Instructions to follow :: Beneath this task are records; tally the lines in them that contain "Viewport" and report only the number.

Entries shown ::
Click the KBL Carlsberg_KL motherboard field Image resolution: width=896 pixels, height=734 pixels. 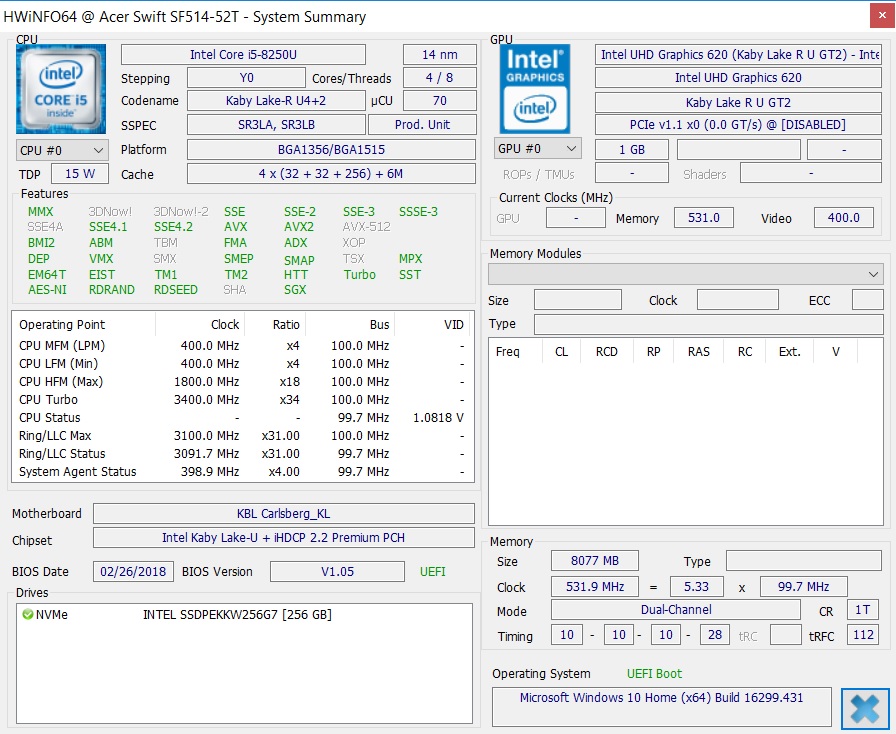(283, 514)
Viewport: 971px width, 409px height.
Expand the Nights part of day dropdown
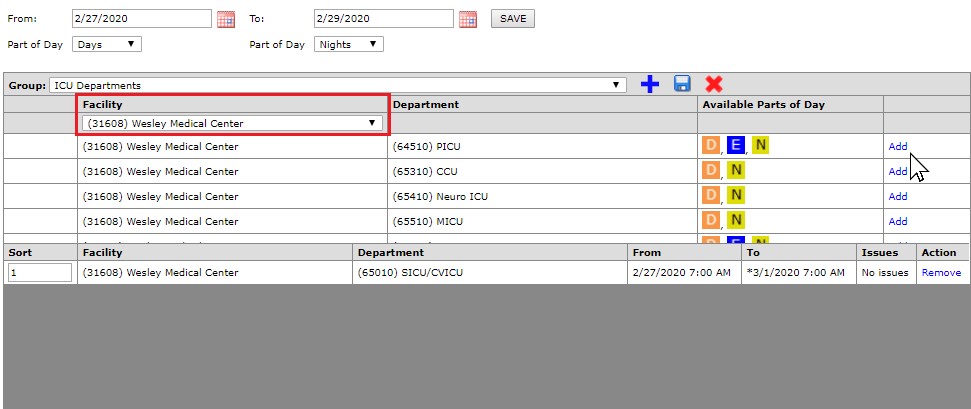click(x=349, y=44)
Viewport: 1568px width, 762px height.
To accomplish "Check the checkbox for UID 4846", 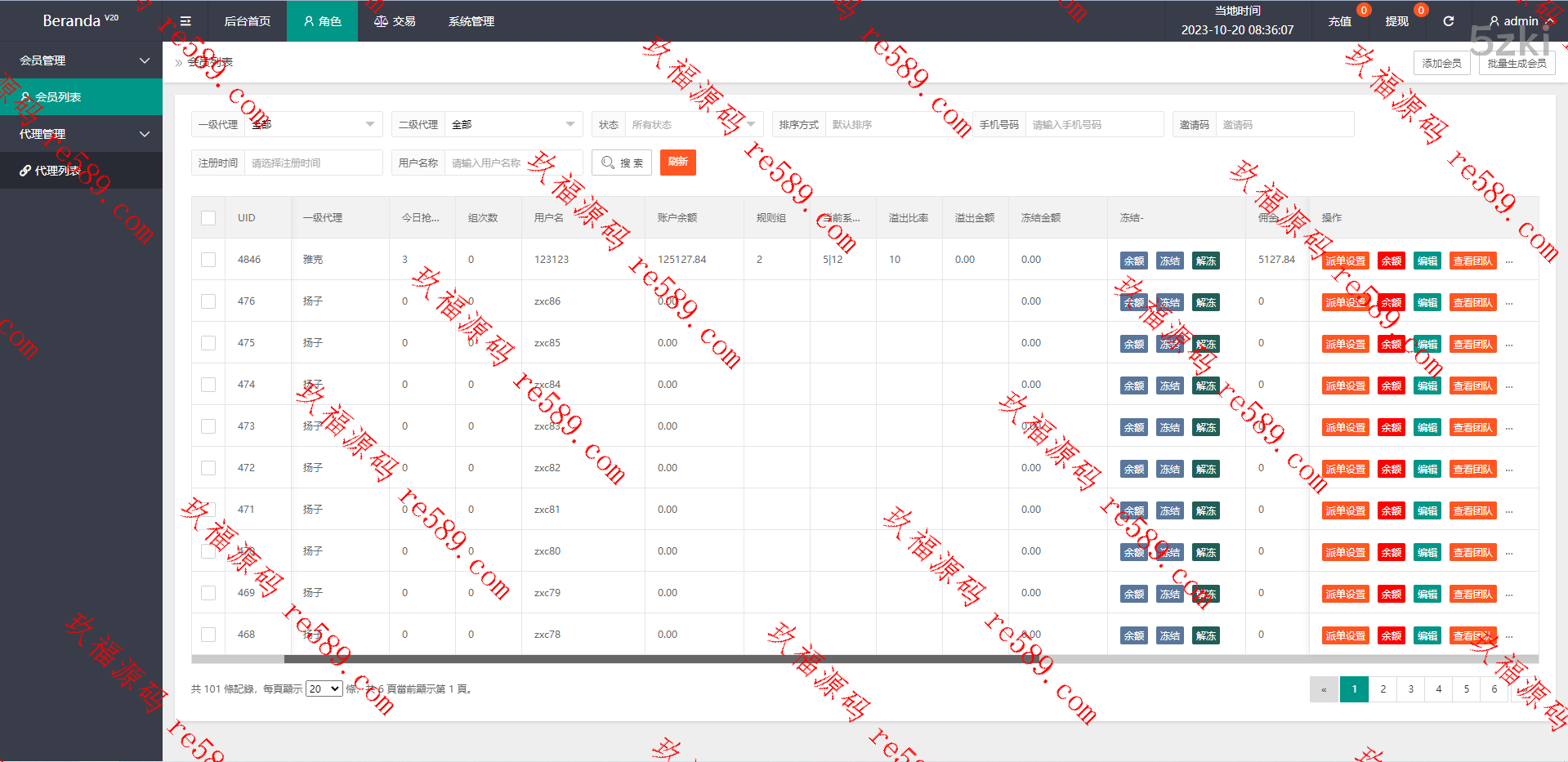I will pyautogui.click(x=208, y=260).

==

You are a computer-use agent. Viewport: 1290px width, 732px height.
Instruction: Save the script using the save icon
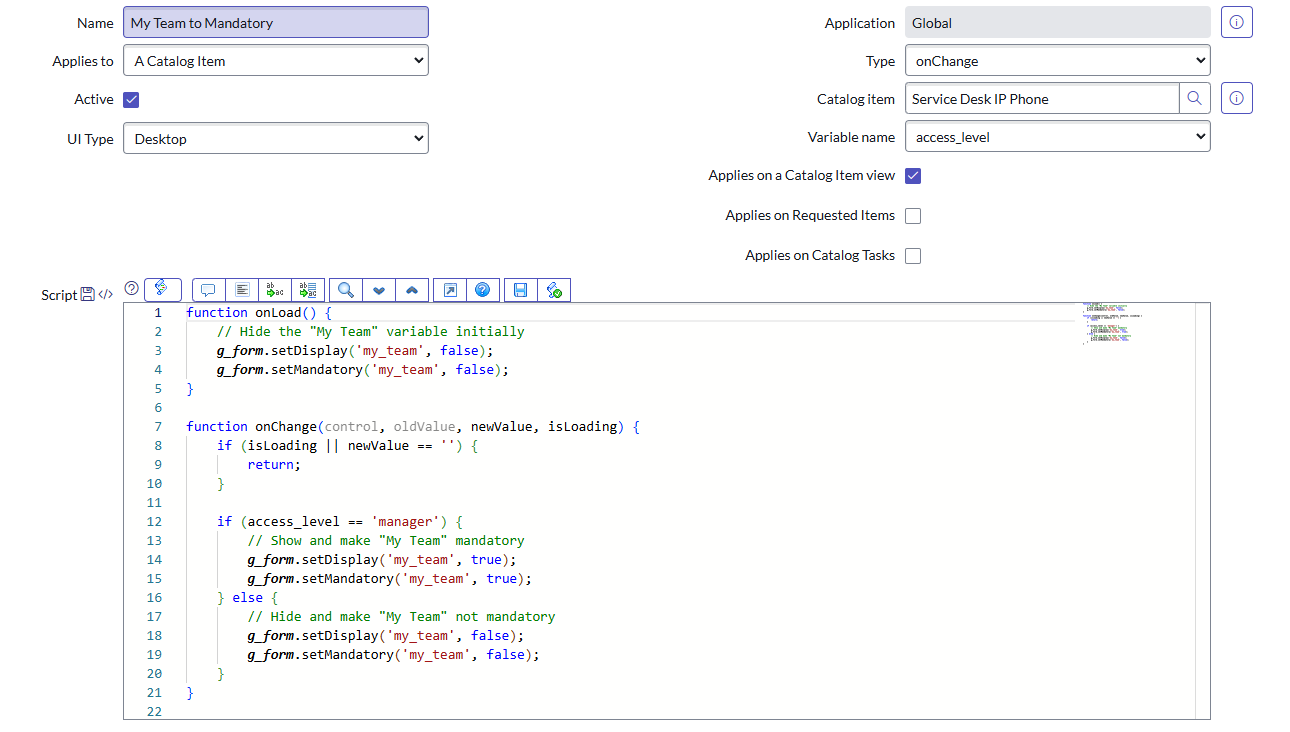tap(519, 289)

Exercise solution :: 3